» **Your goal**
Look through the records below, and copy out every line that holds the string "will".

Stored data
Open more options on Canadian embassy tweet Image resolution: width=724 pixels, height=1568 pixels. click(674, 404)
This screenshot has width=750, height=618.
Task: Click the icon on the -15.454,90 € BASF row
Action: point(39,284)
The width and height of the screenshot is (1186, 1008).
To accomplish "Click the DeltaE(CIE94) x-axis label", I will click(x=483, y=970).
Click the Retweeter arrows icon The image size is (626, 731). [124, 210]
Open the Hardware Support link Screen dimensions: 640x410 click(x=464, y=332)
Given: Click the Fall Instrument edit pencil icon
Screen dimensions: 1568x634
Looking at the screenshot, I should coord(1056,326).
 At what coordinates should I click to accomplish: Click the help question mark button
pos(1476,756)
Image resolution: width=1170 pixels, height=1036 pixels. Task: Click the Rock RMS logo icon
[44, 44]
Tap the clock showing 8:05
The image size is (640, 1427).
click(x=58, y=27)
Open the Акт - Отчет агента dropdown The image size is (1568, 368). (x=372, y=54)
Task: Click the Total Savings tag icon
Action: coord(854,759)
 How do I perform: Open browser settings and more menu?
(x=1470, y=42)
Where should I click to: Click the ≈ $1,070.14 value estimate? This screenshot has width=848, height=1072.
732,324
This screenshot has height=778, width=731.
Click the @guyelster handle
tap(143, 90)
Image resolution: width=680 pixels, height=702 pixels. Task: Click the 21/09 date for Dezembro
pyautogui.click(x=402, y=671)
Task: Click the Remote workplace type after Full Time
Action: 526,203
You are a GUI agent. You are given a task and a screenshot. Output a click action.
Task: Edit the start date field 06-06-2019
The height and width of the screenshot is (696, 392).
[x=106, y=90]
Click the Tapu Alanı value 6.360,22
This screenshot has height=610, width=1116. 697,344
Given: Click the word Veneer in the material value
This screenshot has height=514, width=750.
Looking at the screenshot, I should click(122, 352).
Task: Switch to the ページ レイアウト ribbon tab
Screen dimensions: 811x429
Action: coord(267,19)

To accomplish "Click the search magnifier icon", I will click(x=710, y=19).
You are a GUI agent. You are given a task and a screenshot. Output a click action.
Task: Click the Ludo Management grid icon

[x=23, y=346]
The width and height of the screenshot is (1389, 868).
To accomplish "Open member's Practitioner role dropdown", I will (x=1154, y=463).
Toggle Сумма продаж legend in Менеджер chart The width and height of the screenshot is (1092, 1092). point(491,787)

» **Output**
To accomplish "Click the DeltaE(CIE94) x-axis label", I will click(x=483, y=970).
To accomplish "Click the search magnifier icon", I will click(x=710, y=19).
To accomplish "Open member's Practitioner role dropdown", I will (x=1154, y=463).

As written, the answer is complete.